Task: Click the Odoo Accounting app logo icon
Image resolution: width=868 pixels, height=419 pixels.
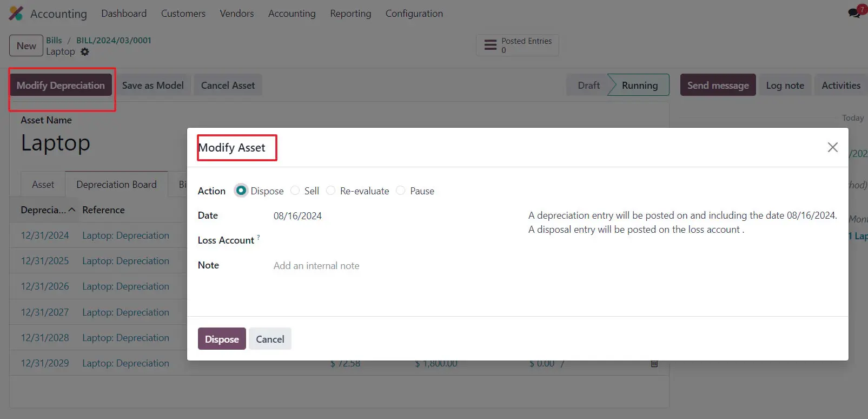Action: (x=16, y=14)
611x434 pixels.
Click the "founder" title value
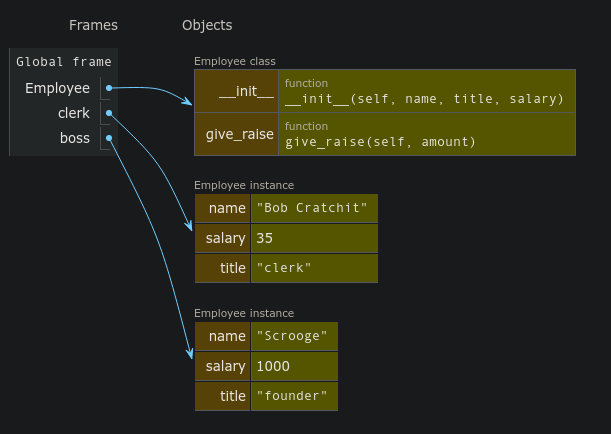[292, 396]
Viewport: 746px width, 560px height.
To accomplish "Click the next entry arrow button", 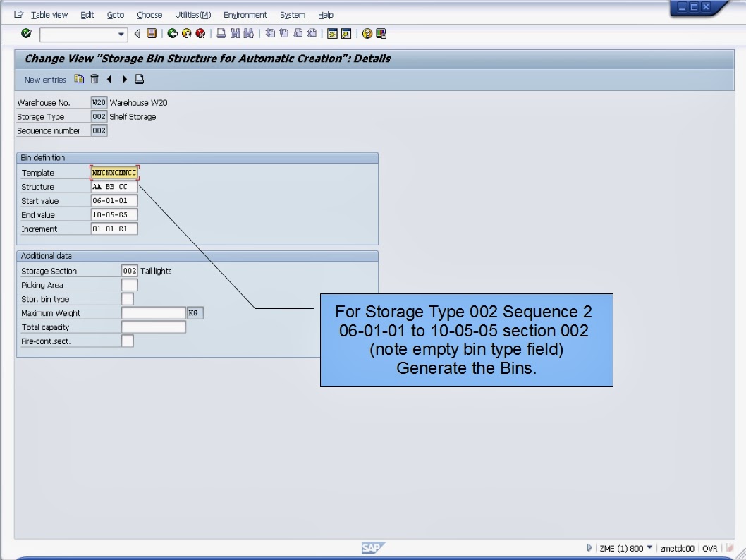I will 125,79.

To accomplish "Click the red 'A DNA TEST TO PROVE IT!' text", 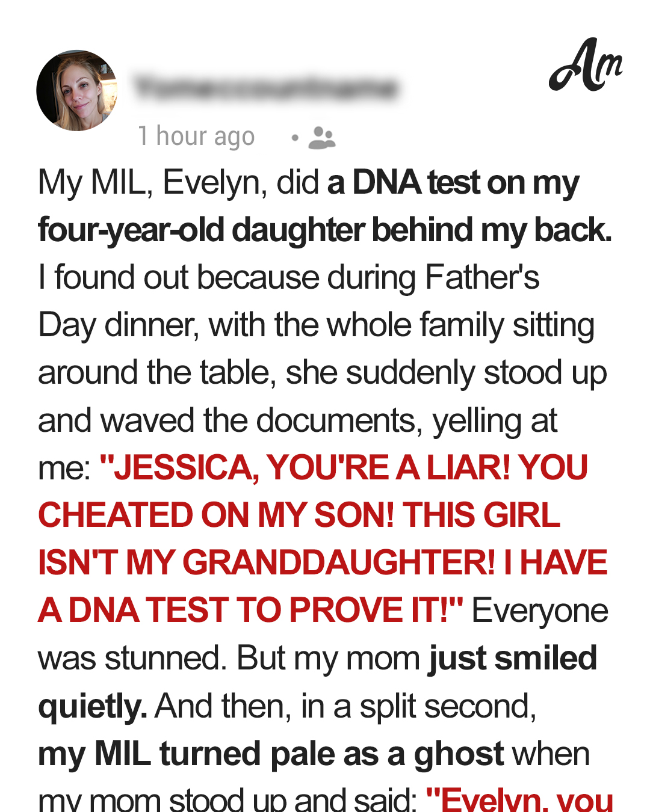I will pyautogui.click(x=250, y=610).
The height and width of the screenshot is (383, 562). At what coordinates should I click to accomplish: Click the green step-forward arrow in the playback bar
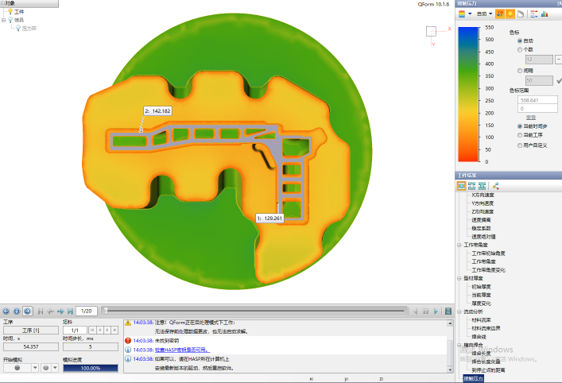coord(60,311)
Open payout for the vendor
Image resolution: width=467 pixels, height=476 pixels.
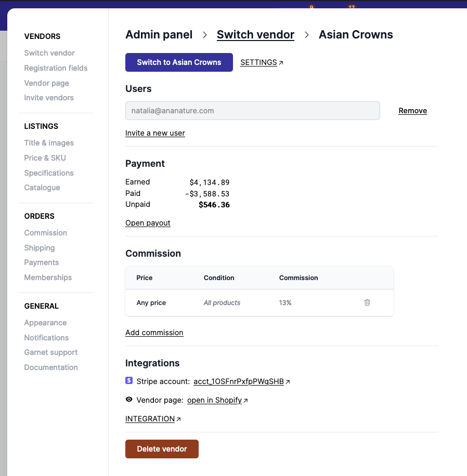148,223
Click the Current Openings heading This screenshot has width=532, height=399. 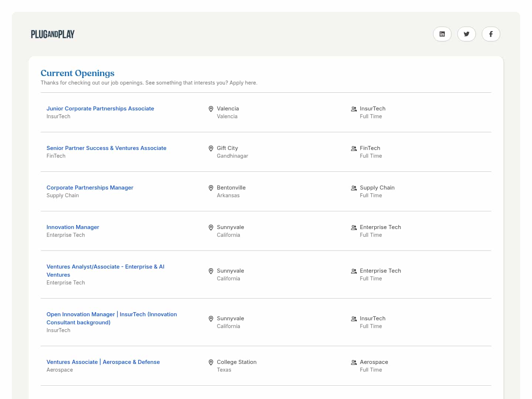tap(78, 73)
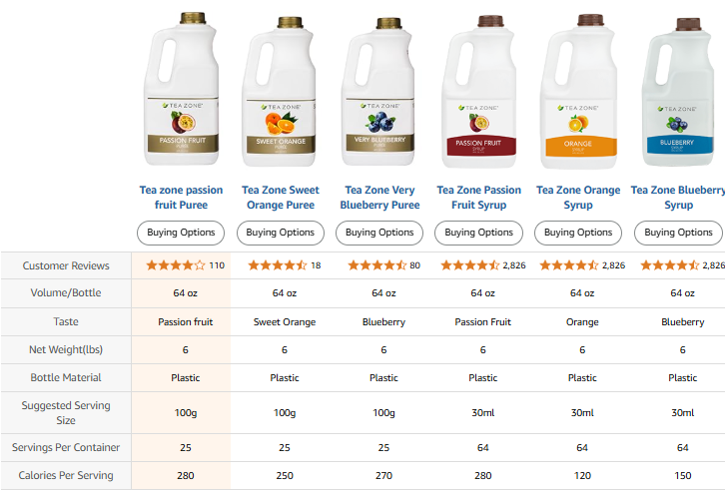Click the star rating with 110 reviews

tap(176, 266)
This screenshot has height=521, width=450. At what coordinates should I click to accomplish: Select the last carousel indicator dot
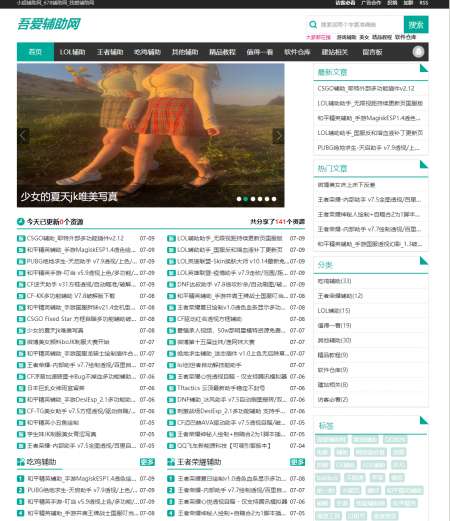(274, 199)
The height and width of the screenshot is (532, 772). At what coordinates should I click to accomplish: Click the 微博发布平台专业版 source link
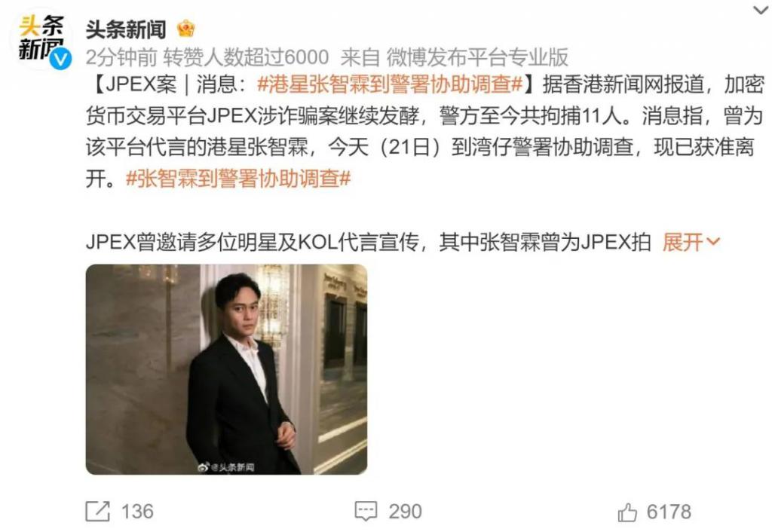pyautogui.click(x=477, y=57)
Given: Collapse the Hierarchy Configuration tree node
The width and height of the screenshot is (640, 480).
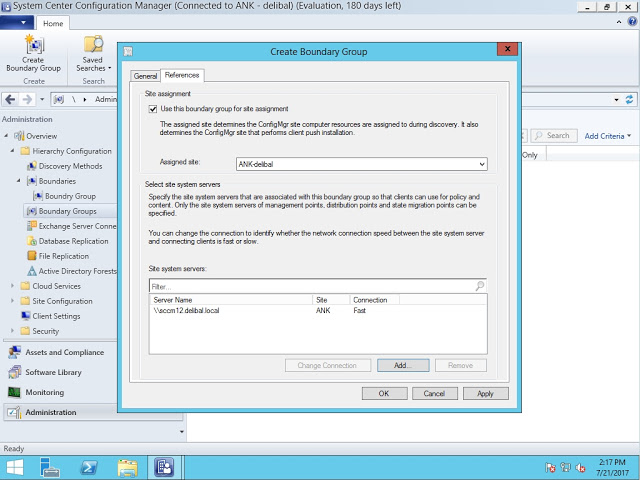Looking at the screenshot, I should click(x=13, y=151).
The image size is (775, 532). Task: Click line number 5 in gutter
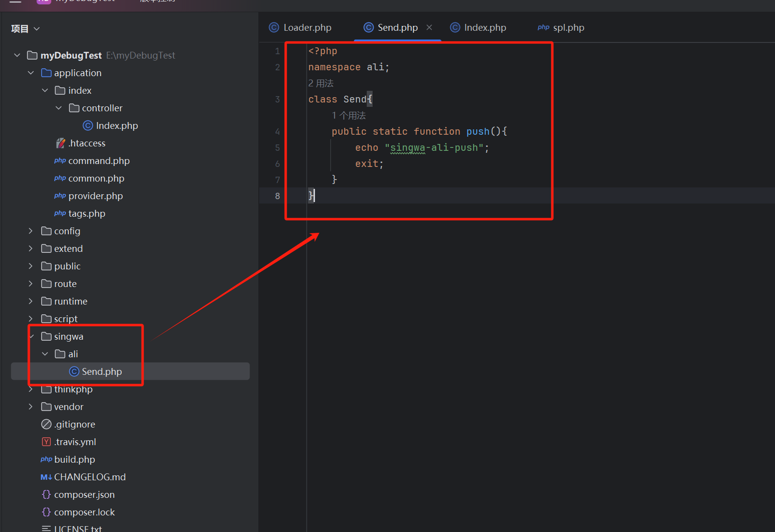pyautogui.click(x=277, y=148)
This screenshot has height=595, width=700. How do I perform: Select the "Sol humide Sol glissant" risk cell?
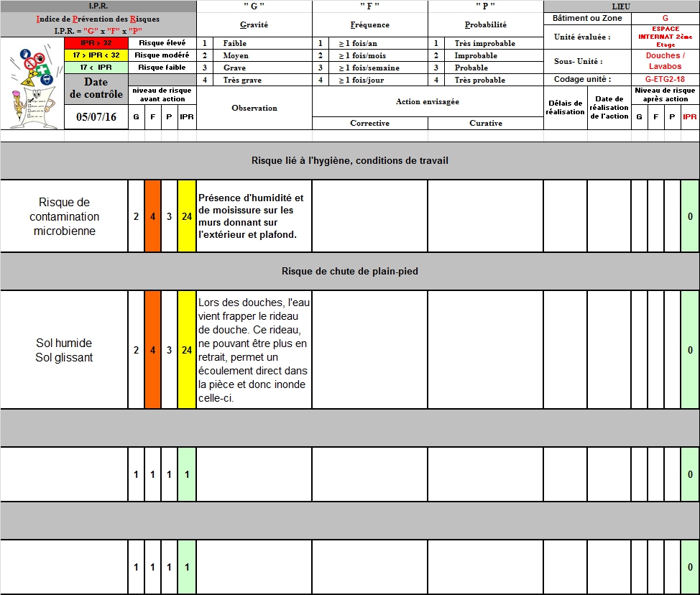point(64,350)
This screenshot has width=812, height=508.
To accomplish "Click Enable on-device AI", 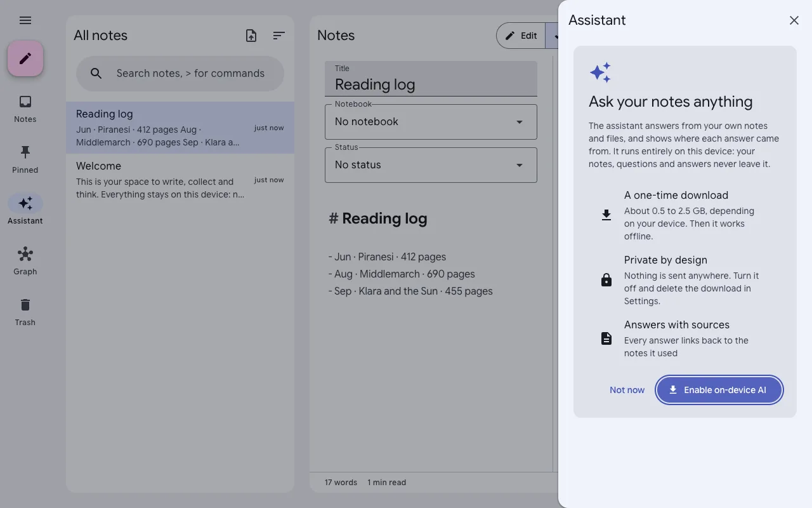I will 719,390.
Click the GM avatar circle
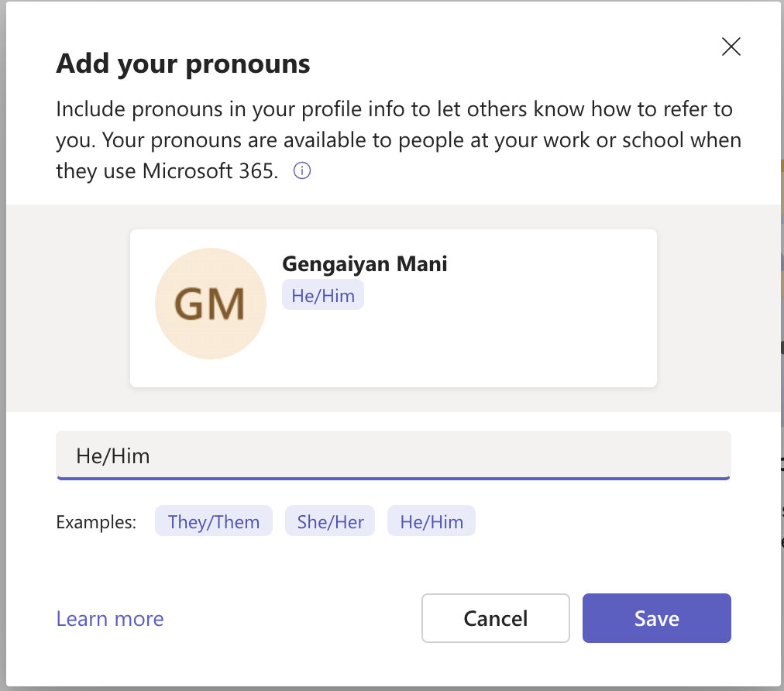Image resolution: width=784 pixels, height=691 pixels. (x=211, y=304)
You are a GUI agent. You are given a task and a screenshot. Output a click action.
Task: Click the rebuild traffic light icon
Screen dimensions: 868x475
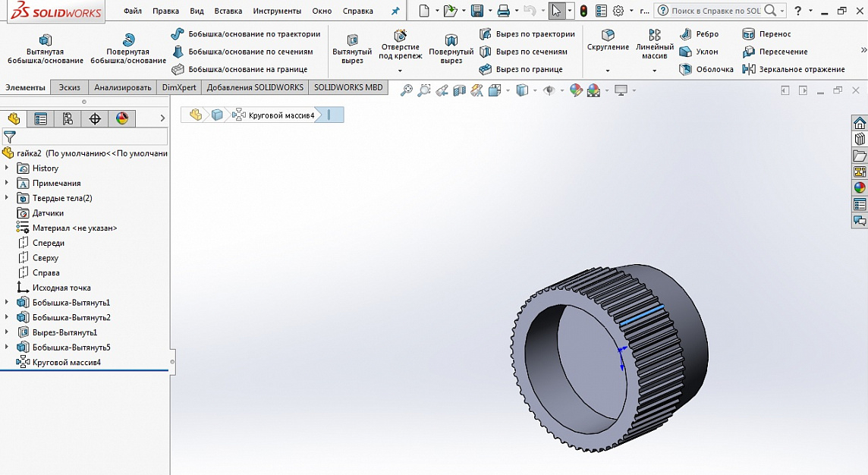point(583,11)
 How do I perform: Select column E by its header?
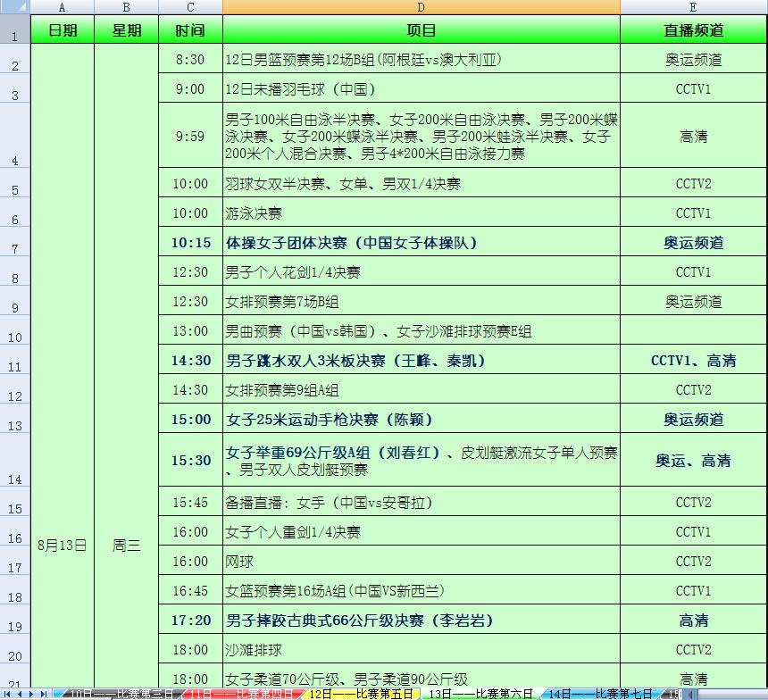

- - -

## Work to be completed
Tally the lines of the material that include "icon". Only the total should be given.

## Answer space
2